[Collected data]
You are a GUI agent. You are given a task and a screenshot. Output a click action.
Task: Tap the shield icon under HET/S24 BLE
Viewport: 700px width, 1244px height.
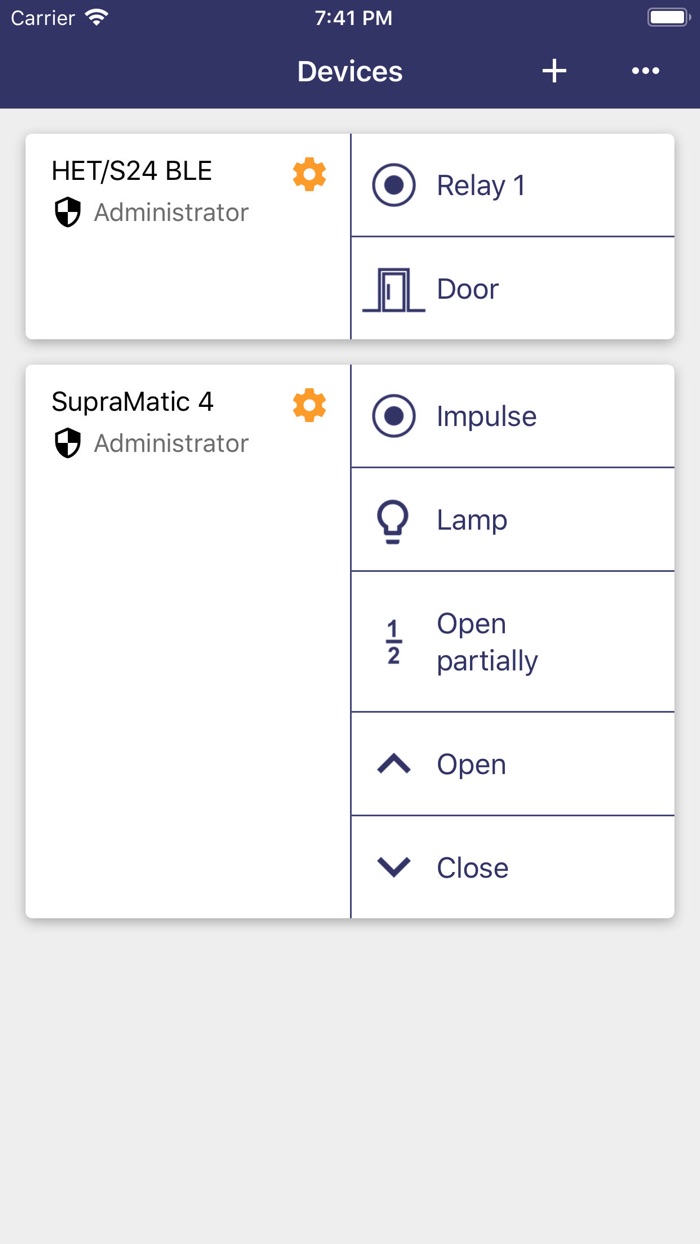pos(67,212)
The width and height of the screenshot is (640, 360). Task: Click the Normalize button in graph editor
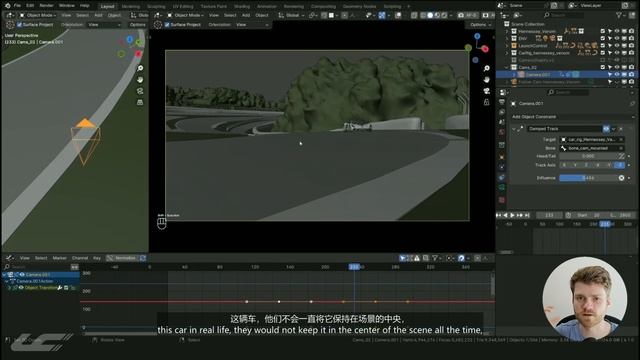click(122, 258)
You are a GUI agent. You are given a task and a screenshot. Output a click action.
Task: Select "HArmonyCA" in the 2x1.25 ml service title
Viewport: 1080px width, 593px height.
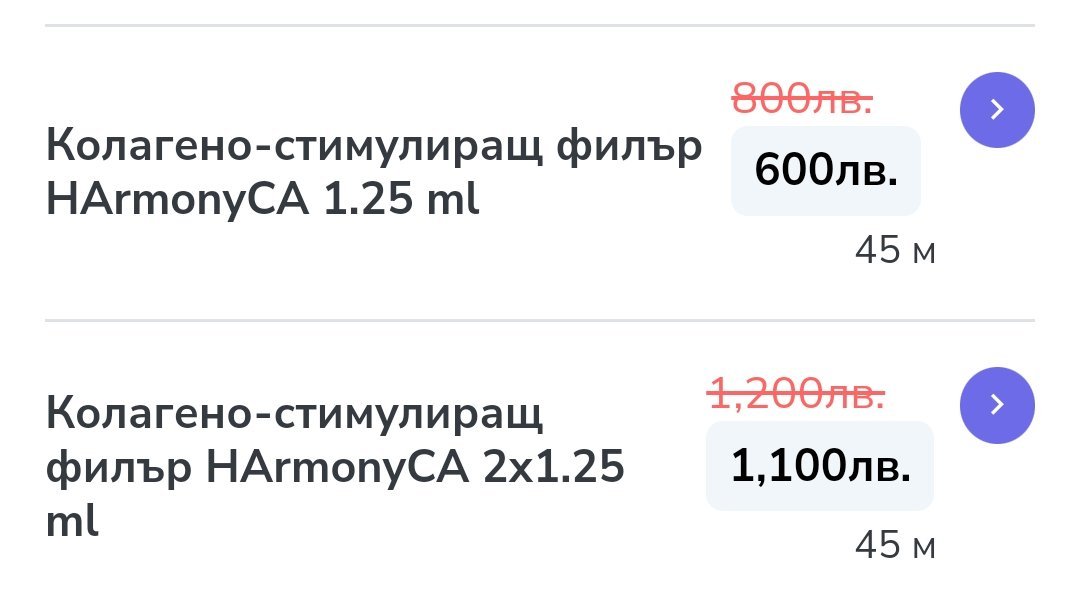[338, 467]
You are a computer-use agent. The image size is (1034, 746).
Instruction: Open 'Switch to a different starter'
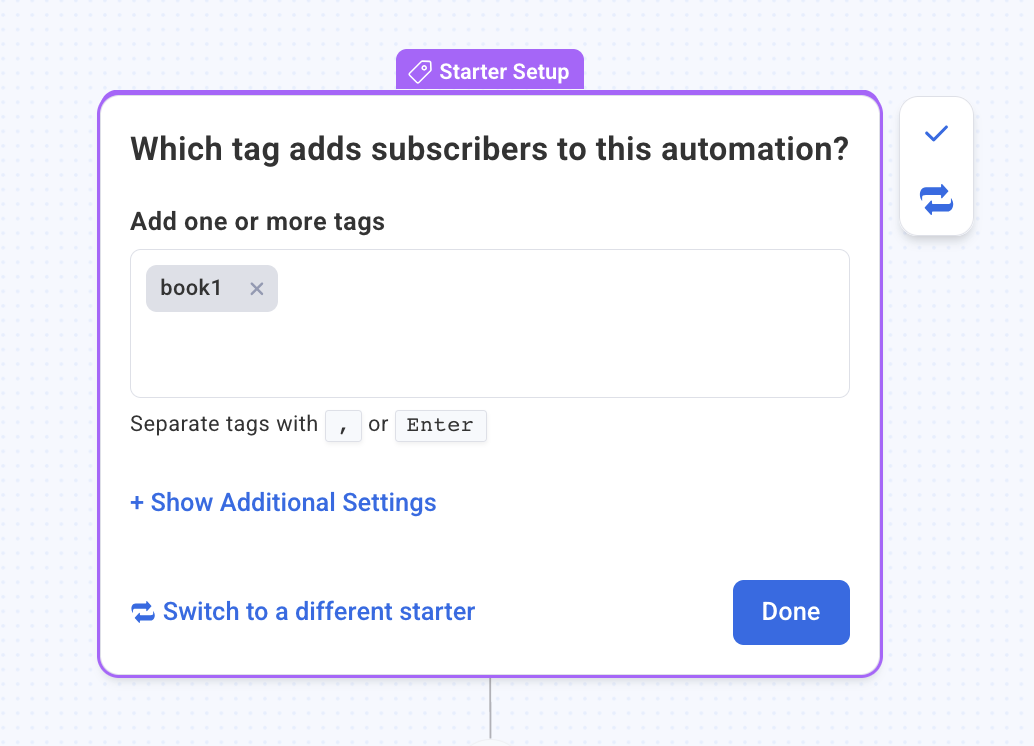[x=318, y=611]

## [What you have to do]
Your answer must be exactly the lines from the one containing "Viewport: 1080px width, 593px height." through the last line of the records above, both included, with every picture left out.

## [Solution]
Viewport: 1080px width, 593px height.
[338, 467]
You are a computer-use agent. The image size is (1034, 746).
Instruction: Open 'Switch to a different starter'
[x=318, y=611]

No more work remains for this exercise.